→ **ENTRIES SUPPLIED**:
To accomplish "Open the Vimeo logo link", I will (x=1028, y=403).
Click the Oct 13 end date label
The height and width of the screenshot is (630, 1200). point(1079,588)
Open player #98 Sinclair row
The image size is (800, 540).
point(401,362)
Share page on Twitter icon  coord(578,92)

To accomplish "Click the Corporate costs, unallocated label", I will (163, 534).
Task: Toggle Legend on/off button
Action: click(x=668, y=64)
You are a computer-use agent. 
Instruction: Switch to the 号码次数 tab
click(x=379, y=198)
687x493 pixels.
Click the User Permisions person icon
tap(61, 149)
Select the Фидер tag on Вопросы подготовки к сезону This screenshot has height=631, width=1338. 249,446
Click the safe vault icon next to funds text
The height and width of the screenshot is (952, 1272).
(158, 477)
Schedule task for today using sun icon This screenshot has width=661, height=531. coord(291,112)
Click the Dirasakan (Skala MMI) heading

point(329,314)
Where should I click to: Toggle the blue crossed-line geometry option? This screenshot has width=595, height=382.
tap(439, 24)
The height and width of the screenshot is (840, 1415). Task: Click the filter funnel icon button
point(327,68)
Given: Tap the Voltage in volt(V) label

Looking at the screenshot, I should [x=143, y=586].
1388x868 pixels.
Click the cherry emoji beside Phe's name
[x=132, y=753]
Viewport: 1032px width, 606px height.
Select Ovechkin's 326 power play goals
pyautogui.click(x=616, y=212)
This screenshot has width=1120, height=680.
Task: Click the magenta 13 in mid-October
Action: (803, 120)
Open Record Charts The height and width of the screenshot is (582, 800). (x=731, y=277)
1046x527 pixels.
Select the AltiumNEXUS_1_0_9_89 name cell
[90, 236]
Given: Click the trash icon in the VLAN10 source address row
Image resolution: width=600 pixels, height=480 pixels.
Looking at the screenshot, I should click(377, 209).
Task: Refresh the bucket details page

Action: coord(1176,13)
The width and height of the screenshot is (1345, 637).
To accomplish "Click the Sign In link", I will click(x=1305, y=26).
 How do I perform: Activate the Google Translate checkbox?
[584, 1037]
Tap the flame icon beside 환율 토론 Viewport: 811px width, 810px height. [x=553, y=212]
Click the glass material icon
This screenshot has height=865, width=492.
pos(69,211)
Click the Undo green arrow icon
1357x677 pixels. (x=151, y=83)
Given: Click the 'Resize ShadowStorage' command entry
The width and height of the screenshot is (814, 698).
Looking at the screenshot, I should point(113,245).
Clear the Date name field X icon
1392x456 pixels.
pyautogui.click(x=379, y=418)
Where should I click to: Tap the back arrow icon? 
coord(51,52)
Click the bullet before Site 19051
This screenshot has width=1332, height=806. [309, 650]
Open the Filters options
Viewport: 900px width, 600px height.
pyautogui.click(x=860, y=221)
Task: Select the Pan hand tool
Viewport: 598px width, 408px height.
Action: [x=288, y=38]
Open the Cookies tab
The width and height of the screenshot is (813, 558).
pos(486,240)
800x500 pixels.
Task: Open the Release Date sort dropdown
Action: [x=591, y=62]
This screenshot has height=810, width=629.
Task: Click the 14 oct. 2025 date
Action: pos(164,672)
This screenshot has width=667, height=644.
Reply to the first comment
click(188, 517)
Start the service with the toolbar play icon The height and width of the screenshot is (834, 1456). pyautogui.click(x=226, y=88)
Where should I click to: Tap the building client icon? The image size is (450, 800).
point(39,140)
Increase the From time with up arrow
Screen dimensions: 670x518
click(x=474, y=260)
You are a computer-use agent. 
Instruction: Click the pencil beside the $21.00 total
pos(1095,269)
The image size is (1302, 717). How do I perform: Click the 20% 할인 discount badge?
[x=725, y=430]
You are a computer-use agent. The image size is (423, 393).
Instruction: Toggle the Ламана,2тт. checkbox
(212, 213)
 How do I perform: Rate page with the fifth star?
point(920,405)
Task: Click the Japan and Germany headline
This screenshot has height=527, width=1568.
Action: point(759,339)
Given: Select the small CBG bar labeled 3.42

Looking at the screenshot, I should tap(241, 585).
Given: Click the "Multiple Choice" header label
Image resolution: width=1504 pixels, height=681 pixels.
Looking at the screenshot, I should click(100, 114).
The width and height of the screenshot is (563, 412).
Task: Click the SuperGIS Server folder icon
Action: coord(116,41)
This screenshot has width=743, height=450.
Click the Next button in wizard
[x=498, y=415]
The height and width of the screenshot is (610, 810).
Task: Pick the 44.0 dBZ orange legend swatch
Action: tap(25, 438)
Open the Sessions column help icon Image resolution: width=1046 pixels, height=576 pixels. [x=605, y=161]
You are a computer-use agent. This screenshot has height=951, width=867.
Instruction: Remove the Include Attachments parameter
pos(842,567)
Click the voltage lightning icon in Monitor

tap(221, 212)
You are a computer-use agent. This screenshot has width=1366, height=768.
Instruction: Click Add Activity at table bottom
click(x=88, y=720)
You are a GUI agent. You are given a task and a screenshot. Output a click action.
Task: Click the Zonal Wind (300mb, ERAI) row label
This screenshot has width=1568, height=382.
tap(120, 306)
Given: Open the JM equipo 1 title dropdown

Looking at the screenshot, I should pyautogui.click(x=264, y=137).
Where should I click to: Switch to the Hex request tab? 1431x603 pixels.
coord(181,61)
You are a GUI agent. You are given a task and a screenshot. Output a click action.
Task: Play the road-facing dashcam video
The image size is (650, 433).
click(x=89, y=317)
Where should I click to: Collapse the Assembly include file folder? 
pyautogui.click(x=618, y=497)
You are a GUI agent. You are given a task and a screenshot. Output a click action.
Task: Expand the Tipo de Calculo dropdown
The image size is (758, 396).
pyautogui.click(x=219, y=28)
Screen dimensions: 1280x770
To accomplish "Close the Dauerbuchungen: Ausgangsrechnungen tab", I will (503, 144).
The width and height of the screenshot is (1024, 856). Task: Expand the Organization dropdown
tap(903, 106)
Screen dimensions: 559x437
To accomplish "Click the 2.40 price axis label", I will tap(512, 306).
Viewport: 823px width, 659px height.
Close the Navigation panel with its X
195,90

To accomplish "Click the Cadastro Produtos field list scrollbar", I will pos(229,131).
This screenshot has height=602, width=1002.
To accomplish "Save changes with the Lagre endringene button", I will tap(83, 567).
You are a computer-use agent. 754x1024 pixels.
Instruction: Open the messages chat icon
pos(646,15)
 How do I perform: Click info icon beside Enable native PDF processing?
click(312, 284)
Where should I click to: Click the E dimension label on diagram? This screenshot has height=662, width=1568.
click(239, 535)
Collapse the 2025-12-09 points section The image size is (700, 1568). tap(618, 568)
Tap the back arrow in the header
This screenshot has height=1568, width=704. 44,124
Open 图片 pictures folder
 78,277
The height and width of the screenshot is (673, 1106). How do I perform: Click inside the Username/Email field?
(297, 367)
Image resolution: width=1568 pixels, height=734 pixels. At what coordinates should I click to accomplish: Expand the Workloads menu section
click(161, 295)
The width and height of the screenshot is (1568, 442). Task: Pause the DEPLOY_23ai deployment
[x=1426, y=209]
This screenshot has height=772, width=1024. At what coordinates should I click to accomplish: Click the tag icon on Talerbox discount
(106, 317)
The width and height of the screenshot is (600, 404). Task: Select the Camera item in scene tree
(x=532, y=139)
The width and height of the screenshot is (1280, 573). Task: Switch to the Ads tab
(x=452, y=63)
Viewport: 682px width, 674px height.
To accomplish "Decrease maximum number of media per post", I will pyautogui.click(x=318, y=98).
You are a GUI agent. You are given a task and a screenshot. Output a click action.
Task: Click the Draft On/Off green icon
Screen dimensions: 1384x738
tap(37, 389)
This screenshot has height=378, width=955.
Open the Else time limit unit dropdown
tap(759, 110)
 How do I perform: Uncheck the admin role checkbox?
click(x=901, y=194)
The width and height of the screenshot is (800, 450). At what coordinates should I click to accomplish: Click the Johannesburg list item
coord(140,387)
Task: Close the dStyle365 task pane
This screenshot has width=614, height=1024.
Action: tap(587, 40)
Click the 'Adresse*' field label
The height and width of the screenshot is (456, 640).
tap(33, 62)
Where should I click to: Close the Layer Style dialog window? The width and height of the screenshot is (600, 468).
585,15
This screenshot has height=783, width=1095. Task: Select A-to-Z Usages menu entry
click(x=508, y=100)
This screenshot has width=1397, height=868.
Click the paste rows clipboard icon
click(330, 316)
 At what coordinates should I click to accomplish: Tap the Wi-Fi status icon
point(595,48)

→ **TASK DETAILS**: I'd like the lines above from the one with "Given: Select the small CBG bar labeled 3.42" up to and including the one with "has width=1366, height=768." copied exactly, with no other lines.

→ **ANSWER FOR THIS EXERCISE**:
Given: Select the small CBG bar labeled 3.42

Looking at the screenshot, I should tap(241, 585).
Given: Click the "Multiple Choice" header label
Image resolution: width=1504 pixels, height=681 pixels.
Looking at the screenshot, I should click(100, 114).
The width and height of the screenshot is (563, 412).
Task: Click the SuperGIS Server folder icon
Action: coord(116,41)
This screenshot has width=743, height=450.
Click the Next button in wizard
[x=498, y=415]
The height and width of the screenshot is (610, 810).
Task: Pick the 44.0 dBZ orange legend swatch
Action: tap(25, 438)
Open the Sessions column help icon Image resolution: width=1046 pixels, height=576 pixels. [x=605, y=161]
You are a computer-use agent. This screenshot has height=951, width=867.
Instruction: Remove the Include Attachments parameter
pos(842,567)
Click the voltage lightning icon in Monitor

tap(221, 212)
You are a computer-use agent. This screenshot has width=1366, height=768.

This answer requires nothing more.